We gave it all we had but it wasn't enough

Conor McKeon

THERE was a point in yesterday's match when the whole Dublin team that Pat built looked like it was crumbling around his feet.

Trailing Mayo by 0-17 to 0-7, the outcome was beginning to resemble something akin to the 'startled earwigs' of 2009 or the five-goal concession to Meath a year later.

This time, though, with their All-Ireland title on the line, there was a response.

It was both stirring and compelling but ultimately, not sufficient and far too late in its arrival.

"We gave ourselves an absolute mountain to climb," reflected Gilroy afterwards, "but in fairness to the players, they really threw everything at it but it just wasn't enough in the end."


No goals scored. Nineteen points conceded. Two damning statistics which, when piled together, aren't conducive to winning All-Ireland semi-finals.

"Once it gets over that 17 or 18 mark, you're going to be in trouble and we would have needed a goal in the second half if we were going to get something out of the game," bemoaned Gilroy.

"In fairness, we threw everything at it. It was disappointing that we just didn't have that same bite in the first half because if we had, we certainly wouldn't have been so far behind.

"I think we were quite close to Mayo's intensity but not quite at it for maybe 26 or 27 minutes of the first half and then a couple of cheap scores, really easy scores, at the very end put us into a very difficult position -- six points down.

"We continued that pattern after half-time and went 10 behind but I think we really put the screw on. We put them under severe pressure but it probably was just too late."

Diarmuid Connolly, Paul Flynn and Bernard Brogan all had good goal chances that went awry, the latter having a potential, which would have levelled the match, saved by David Clarke late on.

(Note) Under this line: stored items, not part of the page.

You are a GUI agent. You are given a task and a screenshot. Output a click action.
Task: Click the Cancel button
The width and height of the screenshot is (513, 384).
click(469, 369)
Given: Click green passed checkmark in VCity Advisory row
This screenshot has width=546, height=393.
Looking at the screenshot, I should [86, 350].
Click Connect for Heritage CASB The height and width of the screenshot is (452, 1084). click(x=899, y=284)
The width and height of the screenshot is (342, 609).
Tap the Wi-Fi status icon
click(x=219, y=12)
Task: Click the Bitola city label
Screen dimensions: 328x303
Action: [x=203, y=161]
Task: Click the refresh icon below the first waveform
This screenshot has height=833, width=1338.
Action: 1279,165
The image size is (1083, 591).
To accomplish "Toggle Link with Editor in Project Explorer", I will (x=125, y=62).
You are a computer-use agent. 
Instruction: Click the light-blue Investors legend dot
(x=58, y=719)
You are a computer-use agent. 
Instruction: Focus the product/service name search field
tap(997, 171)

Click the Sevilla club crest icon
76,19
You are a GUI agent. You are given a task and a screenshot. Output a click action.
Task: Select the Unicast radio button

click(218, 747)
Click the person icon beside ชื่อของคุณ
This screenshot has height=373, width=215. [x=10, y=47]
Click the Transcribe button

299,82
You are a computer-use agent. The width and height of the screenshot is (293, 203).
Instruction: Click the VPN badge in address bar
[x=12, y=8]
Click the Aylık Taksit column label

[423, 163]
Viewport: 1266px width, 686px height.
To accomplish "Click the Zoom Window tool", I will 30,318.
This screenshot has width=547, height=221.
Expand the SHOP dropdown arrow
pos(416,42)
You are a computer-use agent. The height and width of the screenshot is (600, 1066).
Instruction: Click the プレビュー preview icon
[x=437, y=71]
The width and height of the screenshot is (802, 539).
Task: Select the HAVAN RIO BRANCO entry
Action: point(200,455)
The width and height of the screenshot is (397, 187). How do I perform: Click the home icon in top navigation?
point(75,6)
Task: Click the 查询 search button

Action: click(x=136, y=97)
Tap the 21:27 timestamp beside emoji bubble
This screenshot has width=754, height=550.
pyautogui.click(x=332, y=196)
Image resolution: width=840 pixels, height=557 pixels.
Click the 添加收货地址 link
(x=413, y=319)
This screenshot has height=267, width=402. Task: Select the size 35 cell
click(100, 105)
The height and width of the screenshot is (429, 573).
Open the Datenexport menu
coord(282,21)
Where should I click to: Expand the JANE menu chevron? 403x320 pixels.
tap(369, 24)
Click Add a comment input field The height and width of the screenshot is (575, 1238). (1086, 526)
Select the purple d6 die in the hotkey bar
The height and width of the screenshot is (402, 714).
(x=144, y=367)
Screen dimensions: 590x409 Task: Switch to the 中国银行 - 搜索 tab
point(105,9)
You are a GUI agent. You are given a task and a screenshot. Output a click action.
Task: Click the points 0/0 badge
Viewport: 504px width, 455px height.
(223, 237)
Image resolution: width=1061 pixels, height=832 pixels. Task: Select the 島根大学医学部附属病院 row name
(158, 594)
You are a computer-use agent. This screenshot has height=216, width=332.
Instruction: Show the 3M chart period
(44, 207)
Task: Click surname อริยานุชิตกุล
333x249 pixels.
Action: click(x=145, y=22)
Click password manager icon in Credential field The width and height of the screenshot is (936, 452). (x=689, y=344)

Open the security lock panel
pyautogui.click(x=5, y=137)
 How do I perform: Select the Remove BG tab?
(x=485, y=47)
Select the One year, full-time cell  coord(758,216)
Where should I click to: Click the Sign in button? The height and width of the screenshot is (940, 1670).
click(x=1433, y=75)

"At that stage, we had so much momentum that if a goal had gone in," Gilroy trailed off before praising his former Footballer of the Year, "but I think we have to thank him a lot. He was digging in and winning balls when fellas were hanging out of him. I think we wouldn't have been in the position without him.

"I think he gets a bit of a hard time. People expect him to score 2-10 in every game. He does an awful lot of work off the ball and I think he had a very honest year.

"He's been very committed. He's a guy you can rely on."

Gilroy didn't, though, have the luxury of his brother Alan for very long. Eighteen minutes was the sum total of his involvement after coming on at half-time and then leaving before the finish, obviously still uncomfortable with his groin injury.

"During the warm-up he felt it wasn't right," Gilroy explained. "He felt he didn't have the full power. We had a plan that Ciarán would come in if that was the case.

"He got a bit of a pain killer and he felt good enough to go but he just couldn't run then when he was on.

"It was a gamble, it backfired. But in fairness, when you have a player like him, it's one of those things you want to try."

Dublin now go the same way as 21 of the last 22 All-Ireland champions, down and out before the Sam Maguire is being handed out.

The result might, in the minds of some supporters, put closure on last year's heroics but Gilroy insisted there had been no negative ramifications from 2011.

"I don't think it's any harder defending it than winning it," he stressed.


"It's just very difficult because other teams get better. People are good. I couldn't fault any player for their application or effort this year. They all did everything, even more so than last year.

"Physically, they were probably even a step above where they were last year and it wasn't good enough. To win an All-Ireland is huge task and I just think other teams probably do get a bit better.

"As a group, to go out of the championship finishing the way they finished is at least some consolation. If we had gone out and played like we did in the first half, there would be a lot of soul-searching.

"But we all have things to think about and understand and learn why we were in the position of being 10 points behind but that's for another day."